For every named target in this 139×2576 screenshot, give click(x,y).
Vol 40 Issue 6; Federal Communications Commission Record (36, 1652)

* * *

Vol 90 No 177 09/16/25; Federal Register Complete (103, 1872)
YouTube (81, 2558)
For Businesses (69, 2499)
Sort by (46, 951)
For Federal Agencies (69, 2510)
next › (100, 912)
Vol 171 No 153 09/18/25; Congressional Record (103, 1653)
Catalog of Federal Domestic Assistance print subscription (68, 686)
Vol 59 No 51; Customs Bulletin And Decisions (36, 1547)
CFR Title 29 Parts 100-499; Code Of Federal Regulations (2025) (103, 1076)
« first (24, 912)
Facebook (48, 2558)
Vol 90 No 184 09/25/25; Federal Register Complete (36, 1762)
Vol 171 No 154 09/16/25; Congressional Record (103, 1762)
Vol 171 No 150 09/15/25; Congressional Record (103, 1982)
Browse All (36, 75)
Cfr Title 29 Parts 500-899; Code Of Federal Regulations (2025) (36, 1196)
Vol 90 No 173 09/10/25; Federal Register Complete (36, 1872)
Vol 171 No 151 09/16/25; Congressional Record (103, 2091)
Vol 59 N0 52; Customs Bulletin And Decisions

==

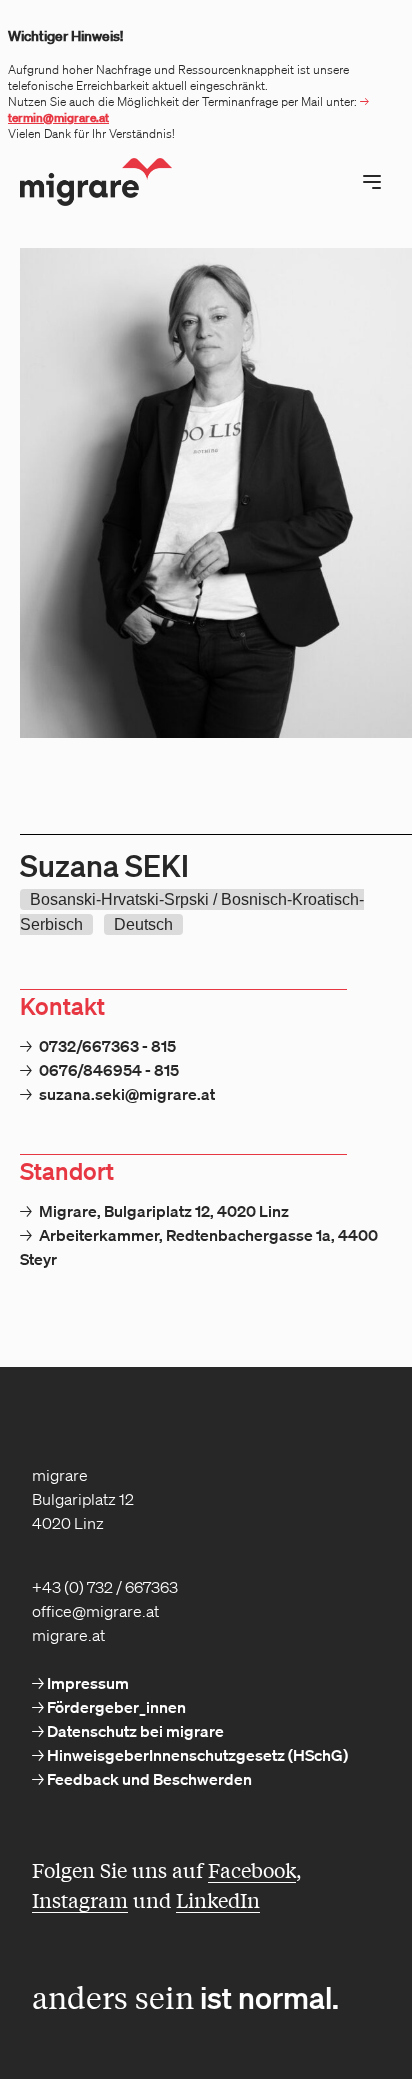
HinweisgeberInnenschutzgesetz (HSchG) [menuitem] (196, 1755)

_What you should do:_ Go through the listing above and return every line where the word "Code" occurs.

_Output of the task:_
CFR Title 29 Parts 100-499; Code Of Federal Regulations (2025) (103, 1076)
Cfr Title 29 Parts 500-899; Code Of Federal Regulations (2025) (36, 1196)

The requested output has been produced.